Medicare: A program of the federal government that provides health insurance to individuals with disabilities and to those aged 65 and older. Subsidized with payroll taxes, Medicare consists of two health insurance plans: Part A and Part B. Medicare Part A is funded with payroll taxes; the recipient does not have to pay a premium for it. Medicare Part A pays for hospitalization, including care in skilled nursing facilities and hospices. Medicare Part A also pays for qualifying home care. Medicare Part B is a separate plan that covers visits to the doctor’s office, outpatient care, physical therapy and home care. The Medicare Part B recipient must pay a premium for the coverage.
Portability: The ability to move from one health insurance plan to another without giving up coverage due to pre-existing conditions.
Point of service health insurance (POS): Combining elements of HMO and PPO health insurance plans, a POS is a managed care health insurance organization. Like an HMO, a POS uses a single physician to manage care. This is know as the point of service caregiver. Unlike an HMO, the POS pays for out-of-network medical services, much as a PPO does. Like a PPO, the POS requires the plan member to pay more for out-of-network care than for care received within the network. With a POS, the plan member is responsible to managing paperwork for out-of-network services.

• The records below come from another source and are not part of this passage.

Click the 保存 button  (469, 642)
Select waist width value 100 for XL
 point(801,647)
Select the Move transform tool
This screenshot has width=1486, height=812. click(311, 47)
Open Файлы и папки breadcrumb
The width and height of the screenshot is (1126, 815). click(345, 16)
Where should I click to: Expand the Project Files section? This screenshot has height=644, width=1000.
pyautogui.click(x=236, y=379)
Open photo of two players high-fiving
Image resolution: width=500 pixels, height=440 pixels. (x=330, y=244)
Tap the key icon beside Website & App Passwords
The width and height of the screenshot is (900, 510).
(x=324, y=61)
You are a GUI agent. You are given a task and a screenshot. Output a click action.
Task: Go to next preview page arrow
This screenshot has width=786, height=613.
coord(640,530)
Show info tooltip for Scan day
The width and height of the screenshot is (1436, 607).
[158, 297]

Preferred Provider Organization (PPO): Like a POS or HMO, a PPO is a managed care organization that provides medical services through a network of healthcare providers contractually bound to follow prescribed guidelines for medical diagnosis and treatment. Like a POS, a PPO pays for medical attention obtained outside the network of “preferred” caregivers. Plan members pay more for out-of-network care, as with a POS. However, the PPO plan member is not required to manage the medical bills and receipts for out-of-network care, as they are under a PPO plan.
Pre-existing condition: A physical condition requiring medical attention that has been diagnosed prior to enrollment in a health insurance plan. In California, health insurance providers can delay or deny health insurance coverage to an individual with a pre-existing condition if that person has not had continuous health insurance coverage. However, California law requires health insurance companies to cover pre-existing conditions of people who enroll in a group health insurance plan.
Supplemental health care insurance: A health insurance plan designed to cover medical expenses not paid by an individual’s main health insurance policy.